• [Extract]

Print Page - Macro replacement in CC(tokenizer) suggestion

Developer forums (C::B DEVELOPMENT STRICTLY!) => Development => CodeCompletion redesign => Topic started by: ollydbg on June 29, 2009, 04:10:29 am

Title: Macro replacement in CC(tokenizer) suggestion
Post by: ollydbg on June 29, 2009, 04:10:29 am

Hi, In the current architecture, the function ThisOrReplacement(m_Token) was only called in Tokenizer::GetToken()

Code

wxString Tokenizer::GetToken()
{
    m_UndoTokenIndex = m_TokenIndex;
    m_UndoLineNumber = m_LineNumber;
    m_UndoNestLevel  = m_NestLevel;

    if(m_PeekAvailable)
    {
        m_TokenIndex = m_PeekTokenIndex;
        m_LineNumber = m_PeekLineNumber;
        m_NestLevel  = m_PeekNestLevel;
        m_Token   = m_PeekToken;
    }
    else
        m_Token = DoGetToken();

    m_PeekAvailable = false;

    return ThisOrReplacement(m_Token);
}

To accelerate this "Macro replacement", I think it should be moved to DoGetToken.

• [Direction 1]
Please copy the macro replacement post word for word, from "Print Page - Macro" up to and including "called in Tokenizer::GetToken()".
• [Direction 2]
Answer these about the macro replacement post:
(a) Who started the topic?
(b) In the current architecture, which function is the only one that calls ThisOrReplacement(m_Token)?
(c) To which function does the poster think the macro replacement should be moved?
The data after this point isn't needed for anything here.

• [Material]
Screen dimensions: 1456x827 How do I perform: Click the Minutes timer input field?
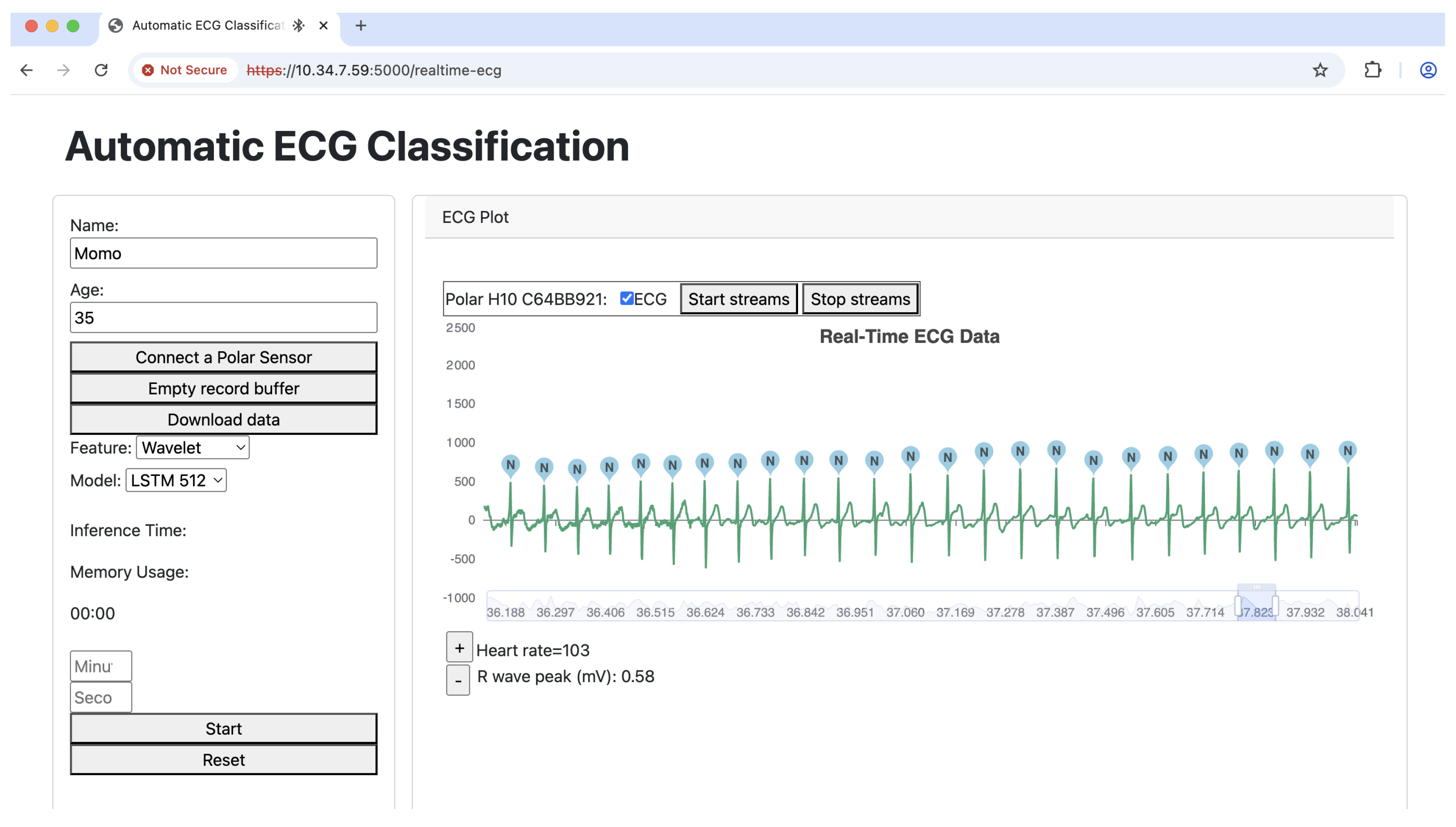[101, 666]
* * *
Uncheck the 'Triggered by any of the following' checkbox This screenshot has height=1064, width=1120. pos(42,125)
--
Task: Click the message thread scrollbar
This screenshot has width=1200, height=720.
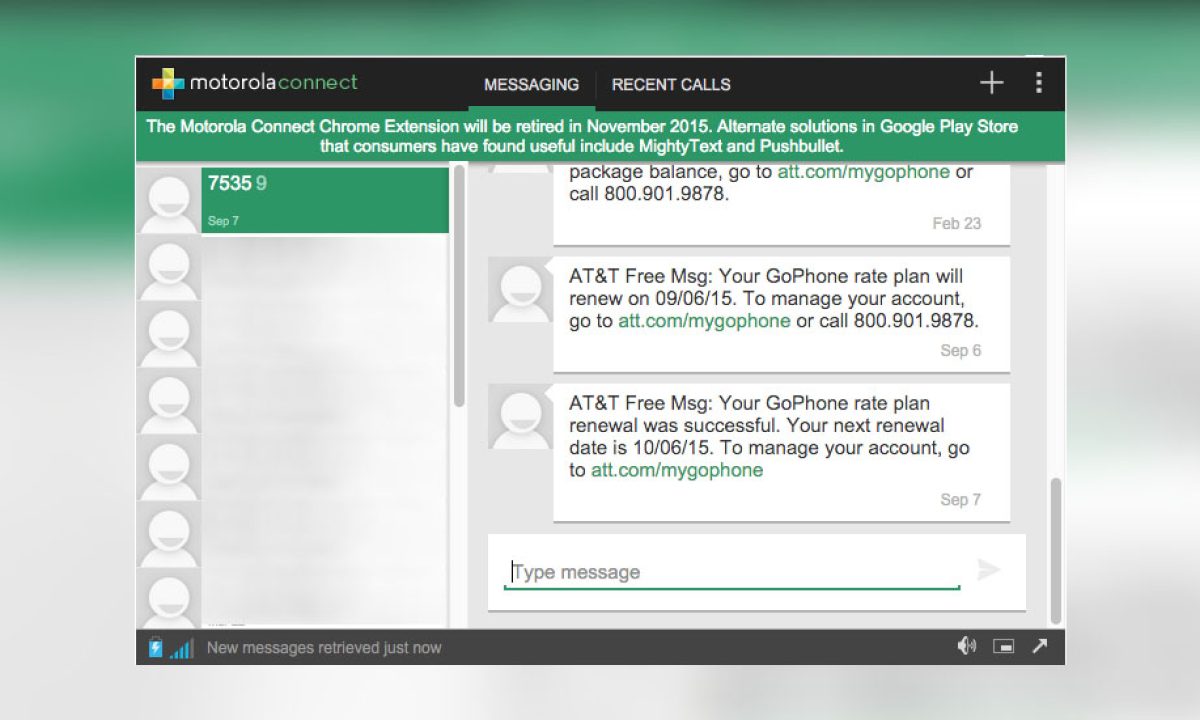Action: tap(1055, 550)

• [Complete answer 1]
Print Page - Macro replacement in CC(tokenizer) suggestion

Developer forums (C::B DEVELOPMENT STRICTLY!) => Development => CodeCompletion redesign => Topic started by: ollydbg on June 29, 2009, 04:10:29 am

Title: Macro replacement in CC(tokenizer) suggestion
Post by: ollydbg on June 29, 2009, 04:10:29 am

Hi, In the current architecture, the function ThisOrReplacement(m_Token) was only called in Tokenizer::GetToken()

• [Complete answer 2]
(a) ollydbg
(b) Tokenizer::GetToken()
(c) DoGetToken